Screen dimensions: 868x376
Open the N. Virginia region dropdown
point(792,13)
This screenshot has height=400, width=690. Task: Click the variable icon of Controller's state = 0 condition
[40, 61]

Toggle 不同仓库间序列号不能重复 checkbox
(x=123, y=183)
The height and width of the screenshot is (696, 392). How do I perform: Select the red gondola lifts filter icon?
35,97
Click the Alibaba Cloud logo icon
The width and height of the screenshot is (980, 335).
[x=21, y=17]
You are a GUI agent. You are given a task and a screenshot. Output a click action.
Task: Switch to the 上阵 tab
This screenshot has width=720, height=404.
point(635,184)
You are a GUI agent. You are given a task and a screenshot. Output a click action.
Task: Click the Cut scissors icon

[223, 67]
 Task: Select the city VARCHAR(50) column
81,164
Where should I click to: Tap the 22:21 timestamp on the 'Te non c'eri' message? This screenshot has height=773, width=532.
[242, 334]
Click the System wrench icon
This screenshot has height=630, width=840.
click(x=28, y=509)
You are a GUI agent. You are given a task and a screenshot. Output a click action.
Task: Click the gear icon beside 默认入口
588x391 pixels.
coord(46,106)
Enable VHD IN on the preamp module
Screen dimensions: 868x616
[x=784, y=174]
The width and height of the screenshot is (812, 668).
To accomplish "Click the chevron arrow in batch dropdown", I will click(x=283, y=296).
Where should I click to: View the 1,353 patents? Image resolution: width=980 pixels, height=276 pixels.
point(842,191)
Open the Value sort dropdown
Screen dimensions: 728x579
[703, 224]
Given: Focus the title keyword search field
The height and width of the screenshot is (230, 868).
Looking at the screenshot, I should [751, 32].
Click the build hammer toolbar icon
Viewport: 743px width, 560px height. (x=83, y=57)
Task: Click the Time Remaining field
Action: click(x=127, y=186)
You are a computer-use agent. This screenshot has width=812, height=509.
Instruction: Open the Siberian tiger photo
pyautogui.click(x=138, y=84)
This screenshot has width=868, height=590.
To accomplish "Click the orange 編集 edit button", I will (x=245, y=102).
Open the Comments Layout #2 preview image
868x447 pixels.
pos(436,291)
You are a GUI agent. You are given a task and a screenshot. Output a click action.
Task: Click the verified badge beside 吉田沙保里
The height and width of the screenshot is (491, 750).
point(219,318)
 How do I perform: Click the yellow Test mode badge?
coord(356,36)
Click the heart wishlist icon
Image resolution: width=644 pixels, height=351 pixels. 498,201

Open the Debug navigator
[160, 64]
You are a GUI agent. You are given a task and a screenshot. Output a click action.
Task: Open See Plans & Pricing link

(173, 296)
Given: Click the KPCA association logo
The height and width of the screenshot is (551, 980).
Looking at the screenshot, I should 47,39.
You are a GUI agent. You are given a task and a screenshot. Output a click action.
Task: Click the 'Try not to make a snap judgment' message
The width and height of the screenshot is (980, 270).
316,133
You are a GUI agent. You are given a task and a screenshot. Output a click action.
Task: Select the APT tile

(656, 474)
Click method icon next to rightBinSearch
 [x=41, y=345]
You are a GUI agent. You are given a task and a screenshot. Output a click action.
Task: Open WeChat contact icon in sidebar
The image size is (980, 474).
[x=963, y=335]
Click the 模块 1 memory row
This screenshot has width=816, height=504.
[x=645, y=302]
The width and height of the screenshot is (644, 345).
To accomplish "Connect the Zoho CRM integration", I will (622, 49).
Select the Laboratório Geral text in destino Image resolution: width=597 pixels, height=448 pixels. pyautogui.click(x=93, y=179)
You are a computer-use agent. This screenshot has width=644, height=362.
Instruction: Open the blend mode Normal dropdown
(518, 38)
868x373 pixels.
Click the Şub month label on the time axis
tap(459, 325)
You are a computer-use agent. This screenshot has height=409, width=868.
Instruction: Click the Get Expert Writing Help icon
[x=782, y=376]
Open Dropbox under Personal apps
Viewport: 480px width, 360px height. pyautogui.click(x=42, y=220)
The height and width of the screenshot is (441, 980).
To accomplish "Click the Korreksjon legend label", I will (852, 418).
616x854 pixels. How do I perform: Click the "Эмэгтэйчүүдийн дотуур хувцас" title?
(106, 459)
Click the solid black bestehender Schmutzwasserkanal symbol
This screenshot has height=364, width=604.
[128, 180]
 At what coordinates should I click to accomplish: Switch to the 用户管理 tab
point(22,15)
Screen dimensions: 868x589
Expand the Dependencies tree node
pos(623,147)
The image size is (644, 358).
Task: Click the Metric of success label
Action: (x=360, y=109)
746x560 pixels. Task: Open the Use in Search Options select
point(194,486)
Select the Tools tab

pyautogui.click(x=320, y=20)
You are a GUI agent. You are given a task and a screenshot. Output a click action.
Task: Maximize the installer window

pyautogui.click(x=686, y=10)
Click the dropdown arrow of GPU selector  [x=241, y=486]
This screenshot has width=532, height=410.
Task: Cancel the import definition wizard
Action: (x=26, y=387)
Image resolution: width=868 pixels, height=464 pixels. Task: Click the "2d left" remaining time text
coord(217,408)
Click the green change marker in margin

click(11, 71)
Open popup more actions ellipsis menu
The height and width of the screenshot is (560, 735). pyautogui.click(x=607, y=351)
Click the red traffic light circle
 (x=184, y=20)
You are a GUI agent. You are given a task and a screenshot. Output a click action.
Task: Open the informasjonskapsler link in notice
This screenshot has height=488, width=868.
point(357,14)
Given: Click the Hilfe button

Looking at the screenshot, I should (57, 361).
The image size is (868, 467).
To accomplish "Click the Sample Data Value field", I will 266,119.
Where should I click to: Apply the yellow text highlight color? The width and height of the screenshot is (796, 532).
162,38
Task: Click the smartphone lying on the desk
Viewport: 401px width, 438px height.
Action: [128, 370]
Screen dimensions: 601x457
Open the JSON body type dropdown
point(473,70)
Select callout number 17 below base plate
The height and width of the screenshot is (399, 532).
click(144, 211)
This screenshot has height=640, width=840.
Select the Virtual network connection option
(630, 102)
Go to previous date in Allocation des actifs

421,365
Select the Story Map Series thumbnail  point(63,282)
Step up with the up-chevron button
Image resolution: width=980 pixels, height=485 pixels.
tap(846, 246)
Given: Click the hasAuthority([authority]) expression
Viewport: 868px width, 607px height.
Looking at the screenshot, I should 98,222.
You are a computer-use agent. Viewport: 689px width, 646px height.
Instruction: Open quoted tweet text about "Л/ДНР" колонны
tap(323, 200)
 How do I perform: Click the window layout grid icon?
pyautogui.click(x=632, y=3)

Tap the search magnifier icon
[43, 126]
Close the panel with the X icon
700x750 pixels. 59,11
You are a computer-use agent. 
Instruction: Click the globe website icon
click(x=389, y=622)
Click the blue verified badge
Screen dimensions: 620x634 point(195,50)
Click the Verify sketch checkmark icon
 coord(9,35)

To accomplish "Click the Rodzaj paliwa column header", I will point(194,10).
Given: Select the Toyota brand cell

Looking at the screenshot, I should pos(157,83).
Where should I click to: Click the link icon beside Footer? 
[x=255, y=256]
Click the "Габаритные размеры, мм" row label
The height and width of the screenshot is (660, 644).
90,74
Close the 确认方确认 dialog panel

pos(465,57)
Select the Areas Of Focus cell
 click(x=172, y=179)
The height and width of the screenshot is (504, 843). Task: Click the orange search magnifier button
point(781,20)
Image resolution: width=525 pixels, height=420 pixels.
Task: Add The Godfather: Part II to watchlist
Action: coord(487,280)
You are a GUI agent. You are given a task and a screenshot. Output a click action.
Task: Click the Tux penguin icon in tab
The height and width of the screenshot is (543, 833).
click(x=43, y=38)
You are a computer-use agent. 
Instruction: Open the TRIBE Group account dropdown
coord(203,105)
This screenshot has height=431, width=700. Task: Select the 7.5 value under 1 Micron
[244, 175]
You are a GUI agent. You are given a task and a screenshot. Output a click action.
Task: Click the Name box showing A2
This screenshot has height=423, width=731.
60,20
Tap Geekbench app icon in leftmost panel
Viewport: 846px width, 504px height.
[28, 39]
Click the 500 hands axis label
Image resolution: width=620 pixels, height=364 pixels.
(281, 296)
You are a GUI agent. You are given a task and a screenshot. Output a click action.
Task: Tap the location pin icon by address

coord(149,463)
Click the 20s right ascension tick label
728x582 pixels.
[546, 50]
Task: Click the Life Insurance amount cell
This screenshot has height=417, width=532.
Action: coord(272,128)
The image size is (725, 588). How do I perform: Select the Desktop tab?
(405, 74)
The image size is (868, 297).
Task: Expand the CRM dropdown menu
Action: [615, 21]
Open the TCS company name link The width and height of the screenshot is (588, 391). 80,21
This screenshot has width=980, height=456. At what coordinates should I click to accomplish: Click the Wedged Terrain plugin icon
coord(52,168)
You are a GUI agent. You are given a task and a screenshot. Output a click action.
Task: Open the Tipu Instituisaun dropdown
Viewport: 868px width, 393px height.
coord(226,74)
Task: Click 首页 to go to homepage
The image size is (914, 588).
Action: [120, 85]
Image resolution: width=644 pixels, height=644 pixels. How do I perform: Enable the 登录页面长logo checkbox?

+-------+

__GOAL OF THE EXERCISE__:
Pull each line that includes the word "computer" out of the material above.

__FINISHED TASK__:
You are a computer-use agent. This screenshot has width=812, height=509.
You are a computer-use agent. This screenshot has width=644, height=362.
You are a computer-use agent. This screenshot has height=409, width=868.
You are a computer-use agent. Viewport: 689px width, 646px height.
You are a computer-use agent. 
You are a computer-use agent. 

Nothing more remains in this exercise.